A cientista política Florence Poznanski, que também é dirigente do 'Partido de Esquerda' e militante da 'La France Insoumise', disse, em entrevista para o canal 'Opera Mundi' (ver link abaixo), no dia 10 de julho, que ocorreu, sim, muita mobilização da sociedade civil e que muitas pessoas que não votavam há décadas acabaram comparecendo para votar e, assim,  criaram-se as condições para derrotar o partido de Marine Le Pen no 2o. turno.

E também é bom ressaltar o acordo fechado entre a NFP e o Ensemble 'macronista', por meio do qual os candidatos de seus agrupamentos políticos que ficaram em 3o. ou 4o. lugar no 1o. turno iriam desistir para apoiar aquela candidatura que fosse enfrentar alguém da RN no 2o. turno.

Desta maneira, 216 candidatos (as), sendo 134 da NFP 82 do Ensemble, retiraram-se da eleição para que a RN pudesse ser derrotada, o que acabou acontecendo, felizmente.

Pepe também deturpou os fatos a respeito de Jean-Luc Mélénchon, afirmando que ele tem uma 'ambição cega' para ocupar o cargo de Primeiro Ministro.

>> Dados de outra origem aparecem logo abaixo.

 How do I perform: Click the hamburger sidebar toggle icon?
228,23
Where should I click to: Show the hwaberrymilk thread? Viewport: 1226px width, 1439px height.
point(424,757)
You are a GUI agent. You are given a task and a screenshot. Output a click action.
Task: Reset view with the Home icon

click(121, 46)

Essa afirmação simplesmente não corresponde à realidade.

Na verdade, Mélénchon deixou claro que aquilo que ele defende é o direito da Nouveau Front Populaire de escolher o novo primeiro ministro porque elegeu a maior bancada (182 deputados) para o Parlamento, mais do que o Ensemble de Macron (168 deputados) e a RN de Le Pen (143 deputados). Aliás, essa também é a posição dos outros líderes da NFP. Olivier Faure, líder dos Socialistas, disse a mesma coisa.

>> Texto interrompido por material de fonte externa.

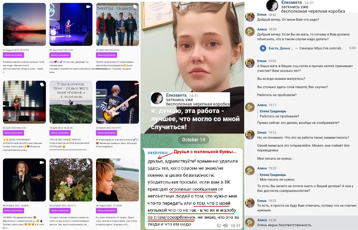This screenshot has width=358, height=230.
Task: Click the views eye icon beside 62
Action: click(226, 226)
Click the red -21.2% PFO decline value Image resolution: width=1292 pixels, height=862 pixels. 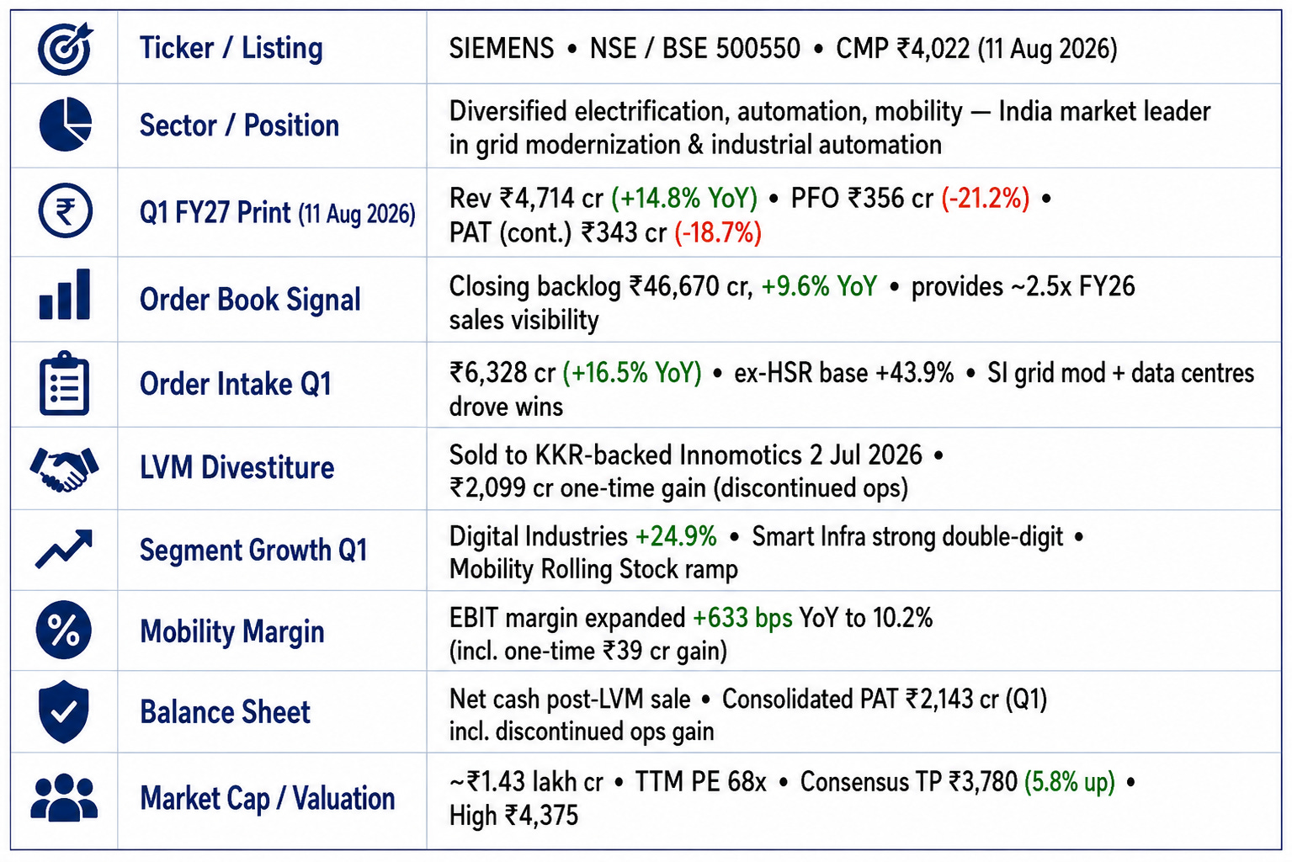[x=986, y=198]
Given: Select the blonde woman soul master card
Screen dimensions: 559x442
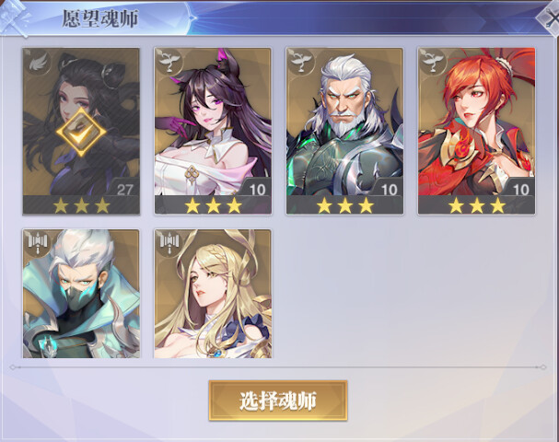Looking at the screenshot, I should [x=213, y=294].
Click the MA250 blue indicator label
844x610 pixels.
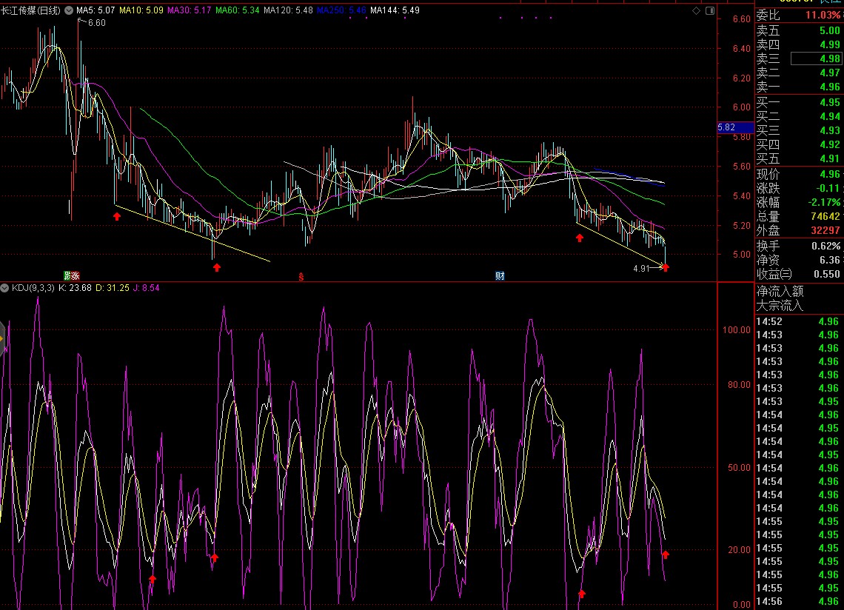(341, 11)
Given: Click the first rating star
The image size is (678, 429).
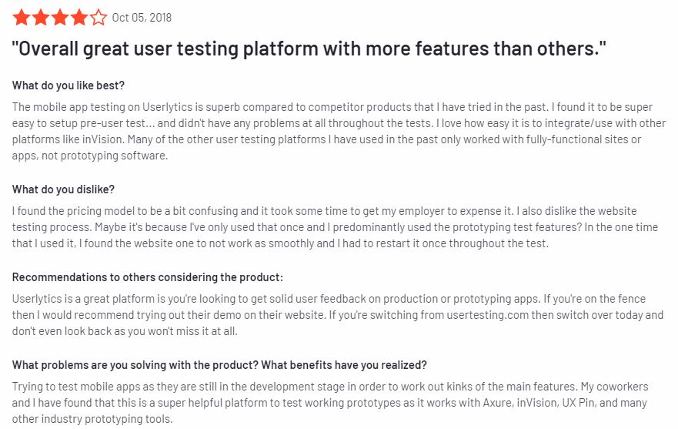Looking at the screenshot, I should pyautogui.click(x=21, y=18).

E o Mélénchon também afirmou não existe a necessidade de que o primeiro ministro indicado pela NFP seja ele, mas que pode ser outro nome do partido, que elegeu a maior bancada da NFP. Afinal, dos 182 deputados que foram eleitos pelo NFP, a LFI (La France Insoumise) elegeu 75 deputados, os Socialistas elegeram 64, os Ecologistas 33 e os Comunistas 09. 

Mélénchon citou 3 nomes da 'La France Insoumise' que poderiam ocupar o cargo de primeiro ministro, que são: Mathilde Panot, Clémence Guetté e Manuel Bompard.

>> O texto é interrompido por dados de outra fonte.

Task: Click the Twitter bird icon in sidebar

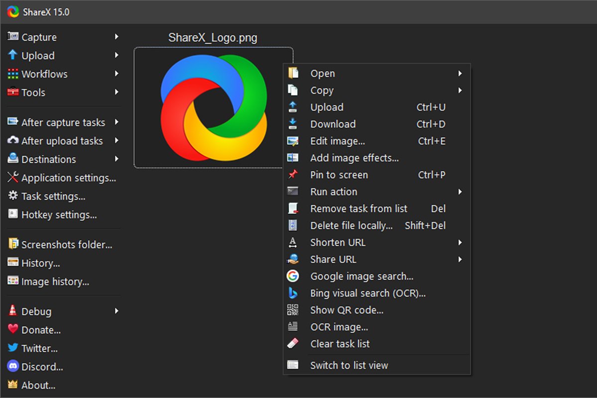Action: [13, 348]
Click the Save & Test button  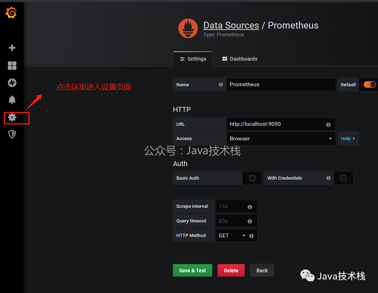pos(193,271)
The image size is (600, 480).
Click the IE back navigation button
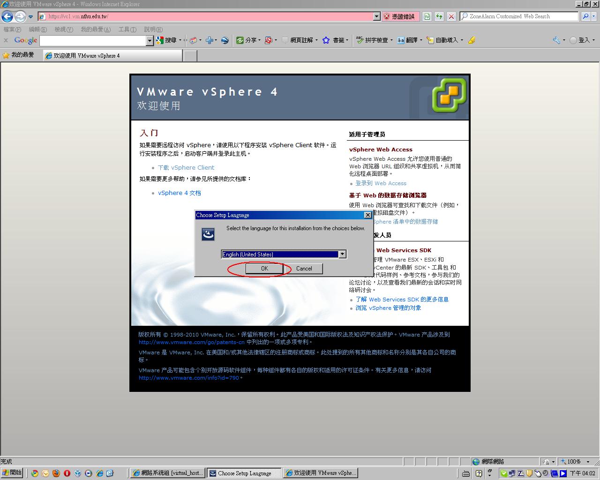click(7, 17)
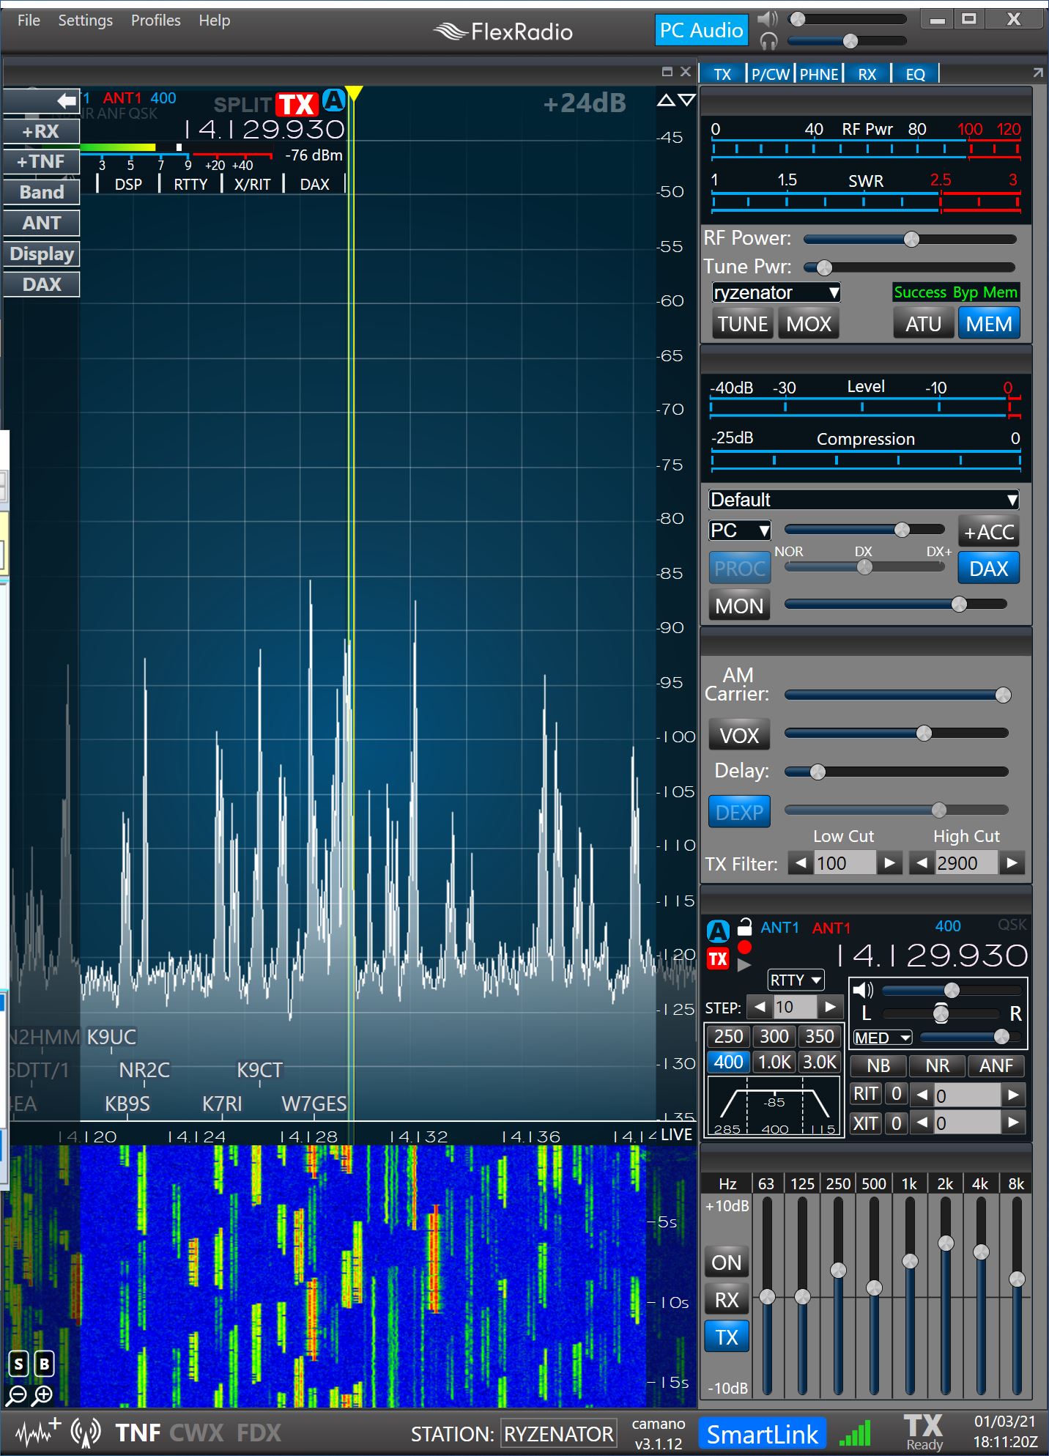The image size is (1049, 1456).
Task: Adjust the RF Power slider handle
Action: 911,239
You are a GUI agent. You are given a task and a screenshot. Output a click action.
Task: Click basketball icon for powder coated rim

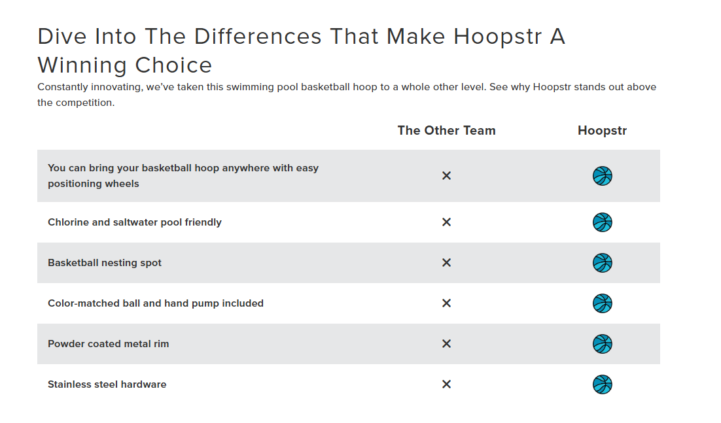click(602, 344)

O jornal francês 'Libération' revelou que representantes de Macron se reuniram em várias oportunidades com Marine Le Pen e Jordan Bardella nos meses anteriores às eleições legislativas. Afinal, sobre o que eles conversaram? Fecharam algum acordo? E porque os representantes de Macron nunca se interessaram em se encontrar com Mélénchon? Será porque Macron sabe que Mélénchon não faz concessões para o Grande Capital Neoliberal? E a Marine Le Pen, fará essas concessões? Ou será que já as fez?

Portanto, não existe nenhuma 'ambição cega' da parte de Mélénchon de querer ocupar o cargo de primeiro ministro. Inclusive, ele disse que deseja ser parte da solução e não parte do problema no momento de escolher o primeiro ministro que a NFP irá indicar.

Na verdade, segundo informações divulgada pelo site 'France.info', ocorreu uma reunião, durante a noite de 09 de julho, entre os líderes dos 4 grandes partidos da Nouveau Front Populaire, e os nomes que foram apresentados para ocupar o cargo foram os de Olivier Faure, do Partido Socialista, e o de Clémence Guetté, da 'La France Insoumise'. 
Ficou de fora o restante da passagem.